Imperial Power and the Western Construction of African Art

Imperial Power in Europe and North Africa

  • The lecture traces the history of Ancient Rome as an imperial power situated in both Europe and North Africa.

  • A transition is made to examine more modern instances of empire, specifically focusing on European players active in Africa during the nineteenth (19th) and twentieth (20th) centuries.

  • The analysis centers on the "imaginative work" that emerges under conditions of extreme power disparity.

Benzetti's Orientalism Thesis and Power Imbalances

  • Theoretical Framework: The lecture references Benzetti's orientalism thesis (distinct from standard citations to highlight the transcript's specific naming).

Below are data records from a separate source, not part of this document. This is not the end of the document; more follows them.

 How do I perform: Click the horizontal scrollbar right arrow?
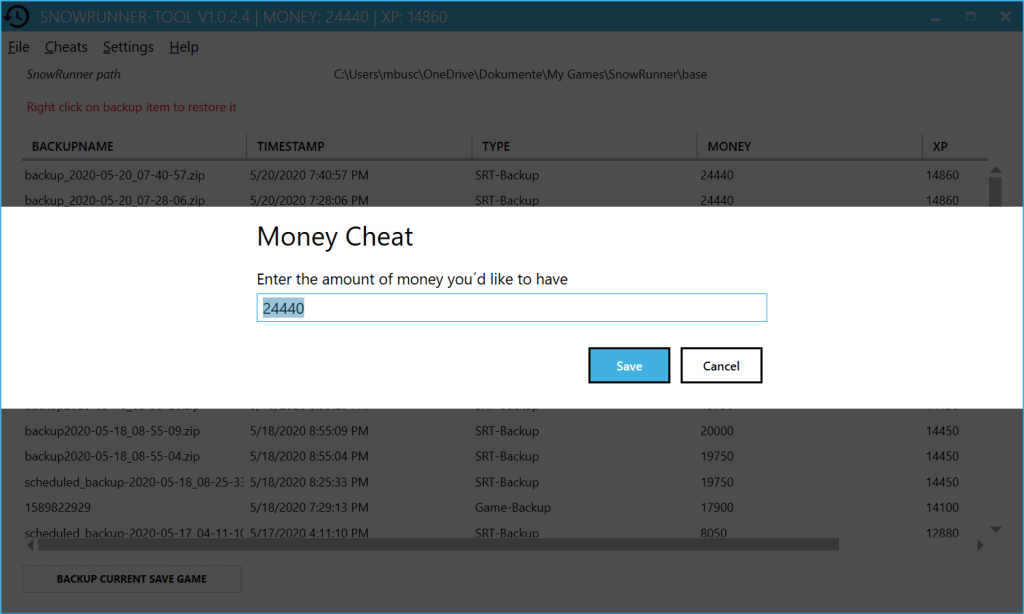980,545
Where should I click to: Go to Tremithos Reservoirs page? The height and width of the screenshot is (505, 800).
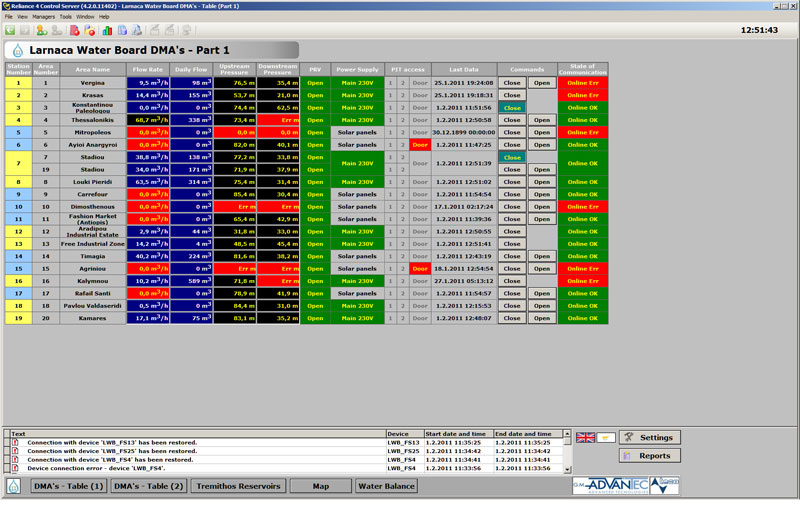point(237,486)
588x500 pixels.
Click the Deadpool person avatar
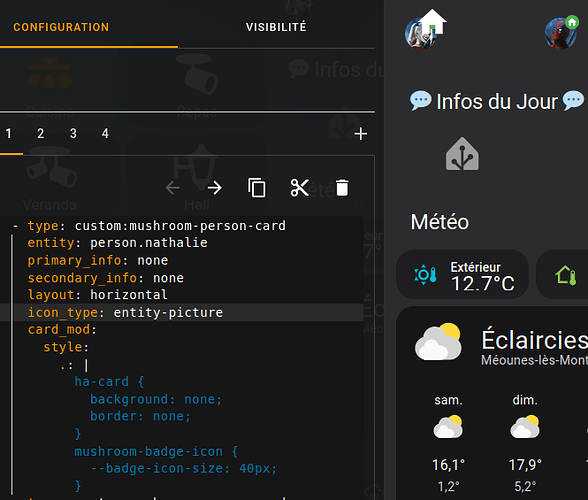pos(561,33)
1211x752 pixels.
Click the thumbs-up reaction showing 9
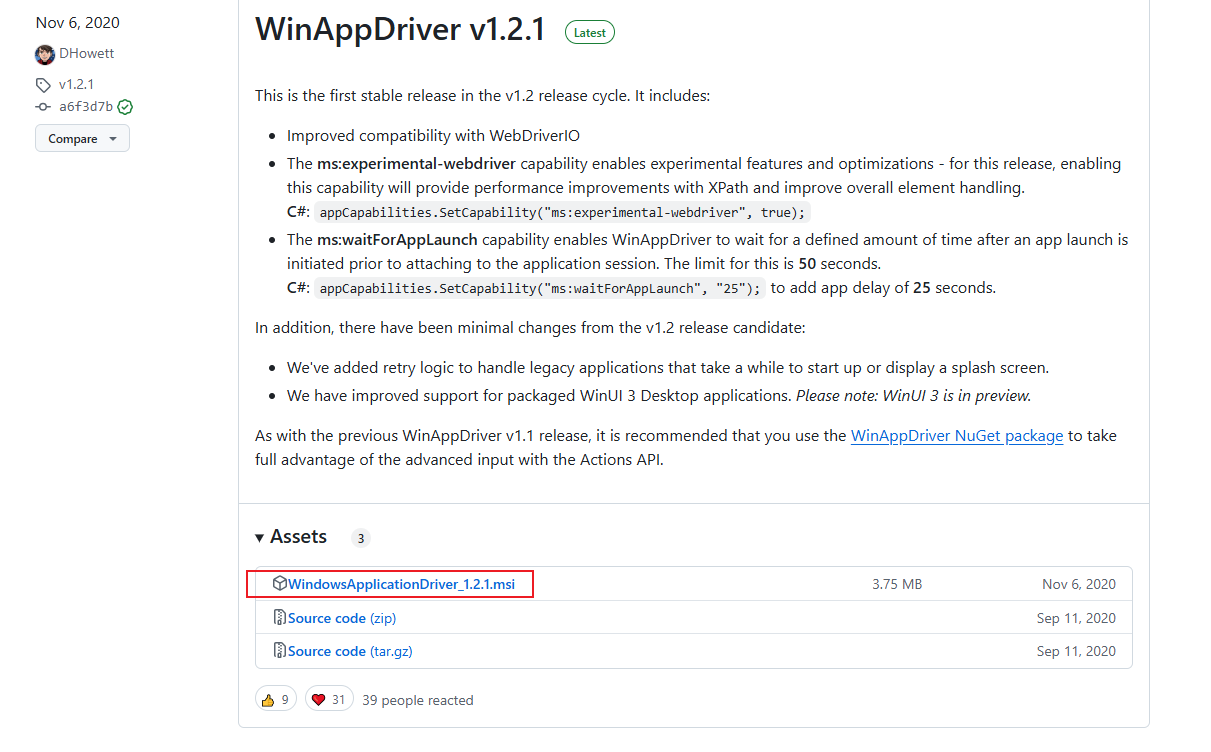275,698
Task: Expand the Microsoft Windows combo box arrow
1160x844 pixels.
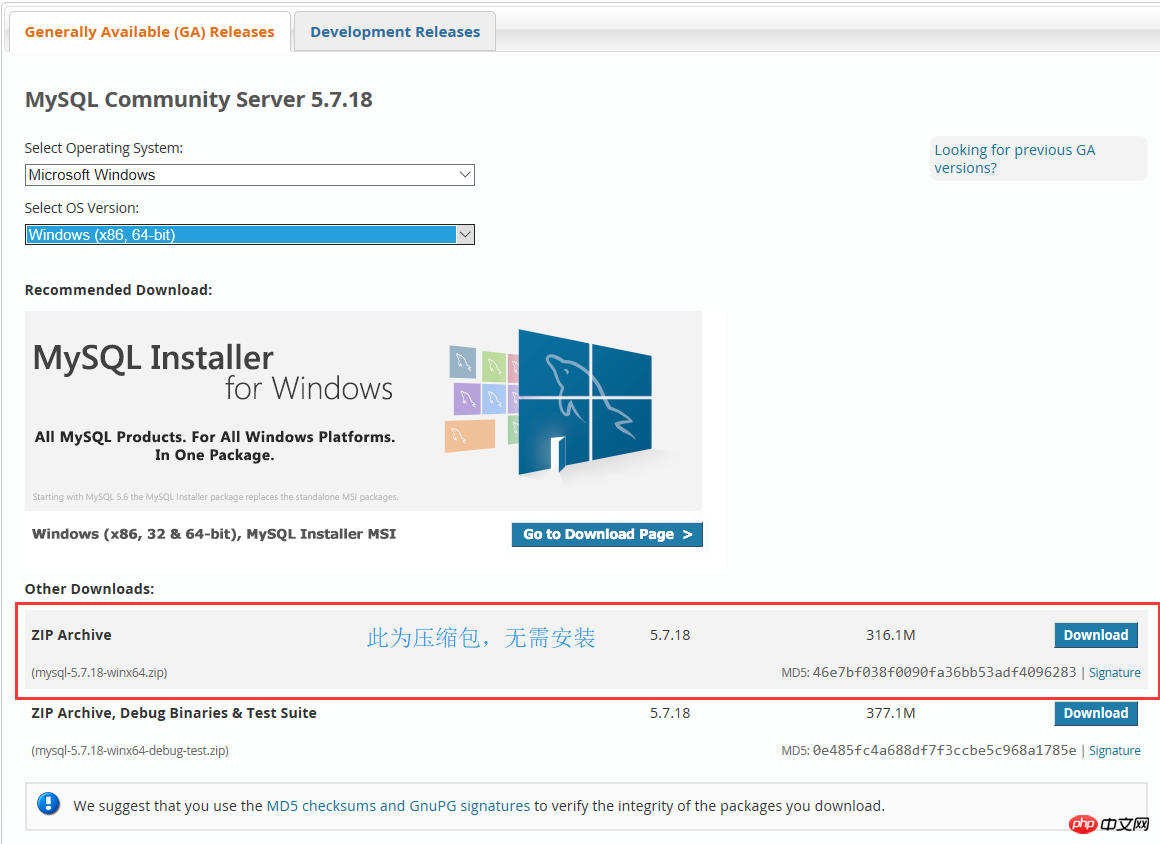Action: coord(465,174)
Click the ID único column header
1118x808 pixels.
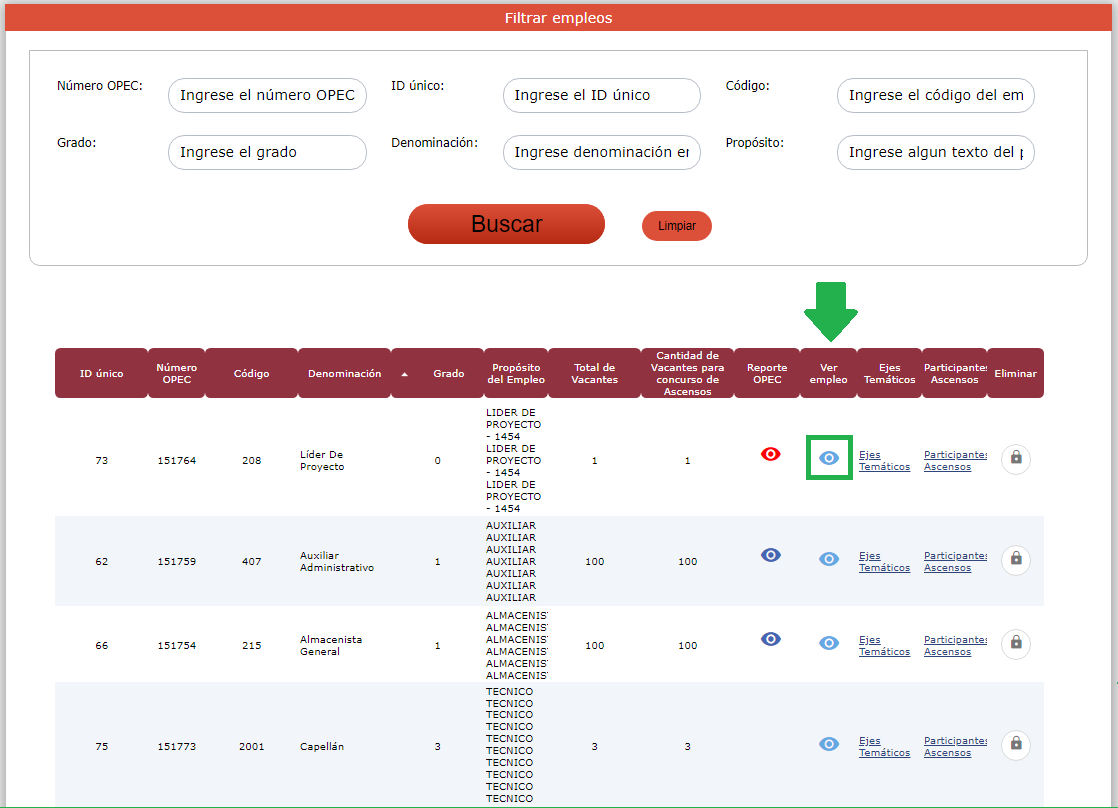pyautogui.click(x=101, y=374)

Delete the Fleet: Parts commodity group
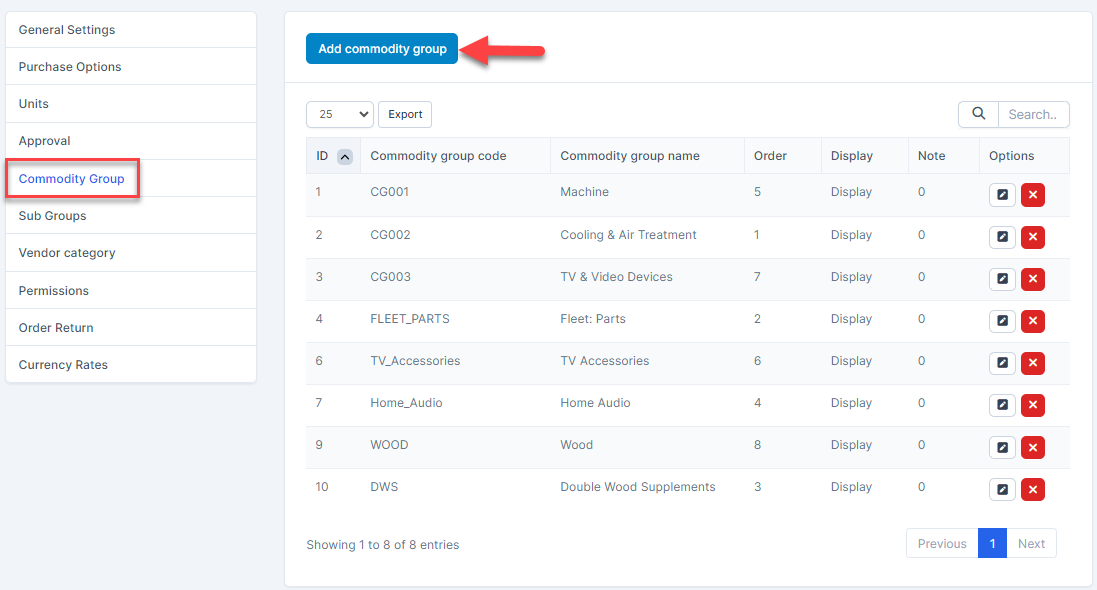point(1033,321)
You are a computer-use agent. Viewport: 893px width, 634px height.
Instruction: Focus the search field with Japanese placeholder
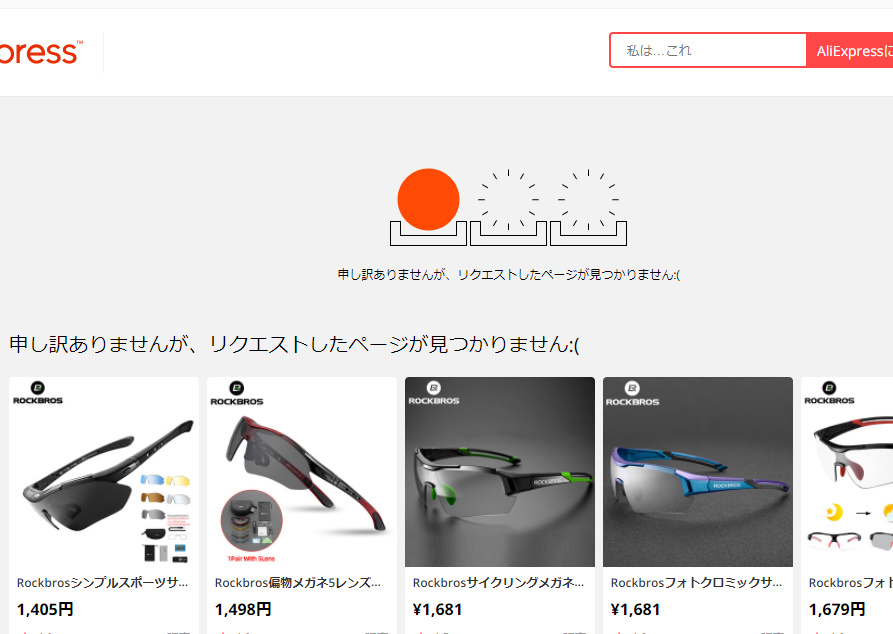point(708,51)
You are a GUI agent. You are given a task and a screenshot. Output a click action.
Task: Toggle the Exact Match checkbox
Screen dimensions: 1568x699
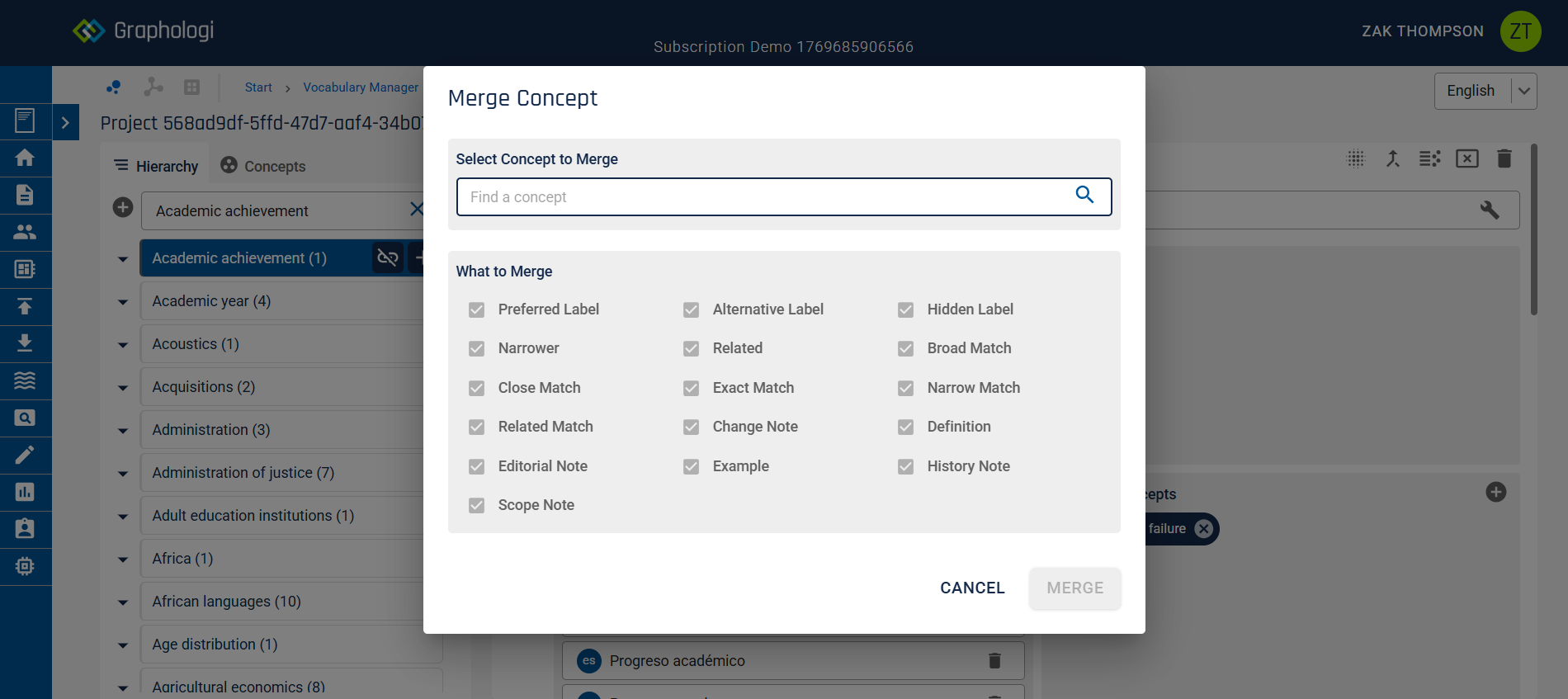click(692, 388)
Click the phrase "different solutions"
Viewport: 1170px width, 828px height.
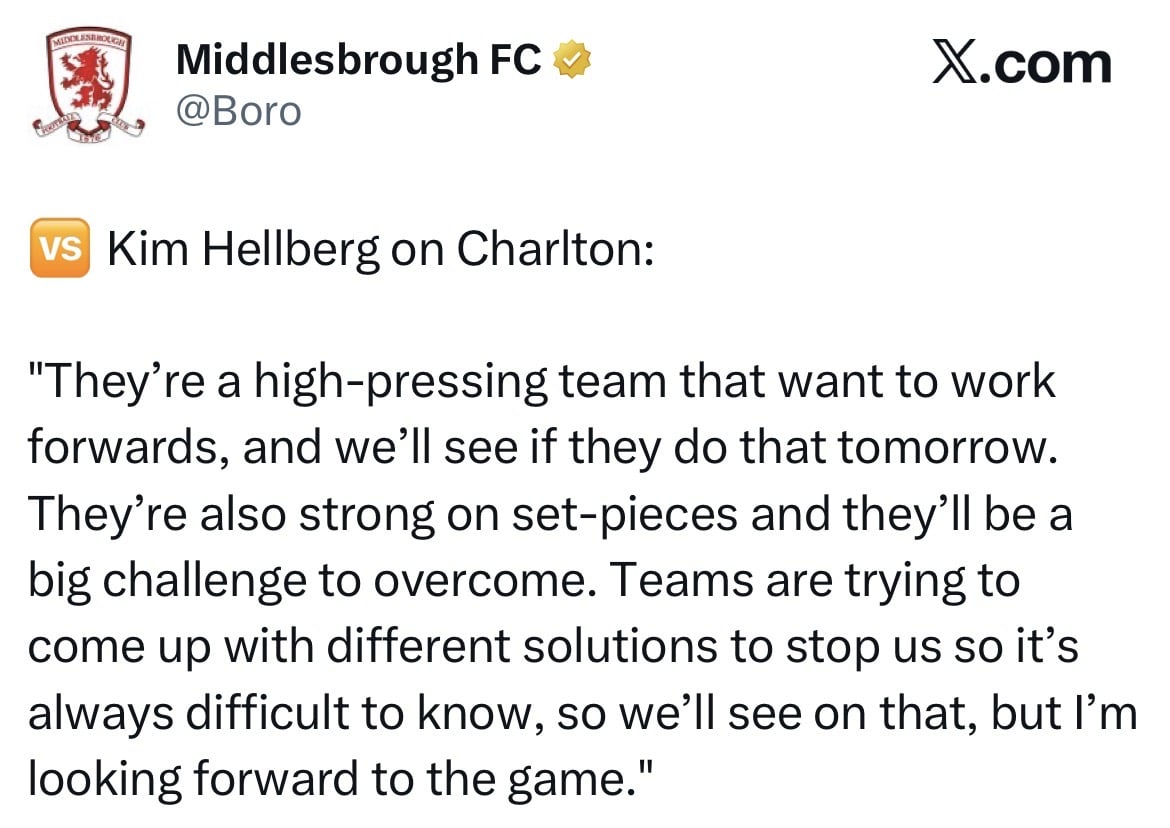pyautogui.click(x=522, y=646)
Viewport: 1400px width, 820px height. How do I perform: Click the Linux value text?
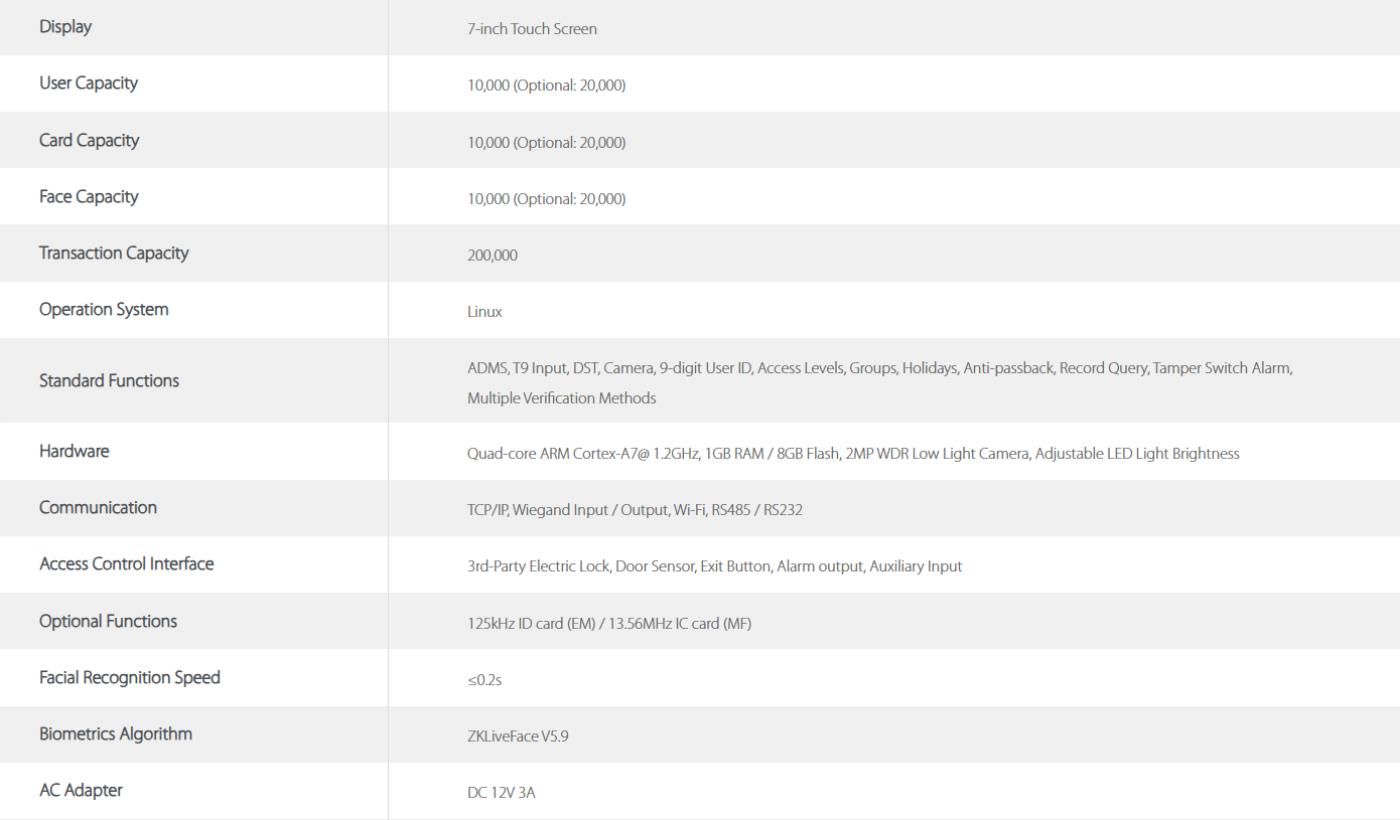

  • Conceptual Definition: The core idea of this thesis is that power imbalances between groups fundamentally determine and shape the discourse and characterization one group uses to describe another.

  • Impact of Disparity: These conditions of power are not just political or economic; they actively dictate the imaginative and descriptive language used by the more powerful group to define the less powerful one.

The Creation of Boreanism and the Construction of African Art

  • Boreanism: The speaker references the construction of "Boreanism," establishing a thematic link between the creation of specific intellectual categories and imperial power.

  • European Construction of Objects: A significant portion of the discussion focuses on the European construction of African objects as "quote, unquote, art."

  • Implications for African Creators: This Western re-categorization of functional or cultural objects into the category of "art" had profound implications for the original African creators and their cultural contexts.

  • Emergence of 20th-Century Western Art: The speaker explicitly states that the construction of African objects as art was instrumental in the emergence and evolution of twentieth-century (20th) art in the West. This connection highlights how Western aesthetic history is deeply intertwined with the imaginative work of its imperial past.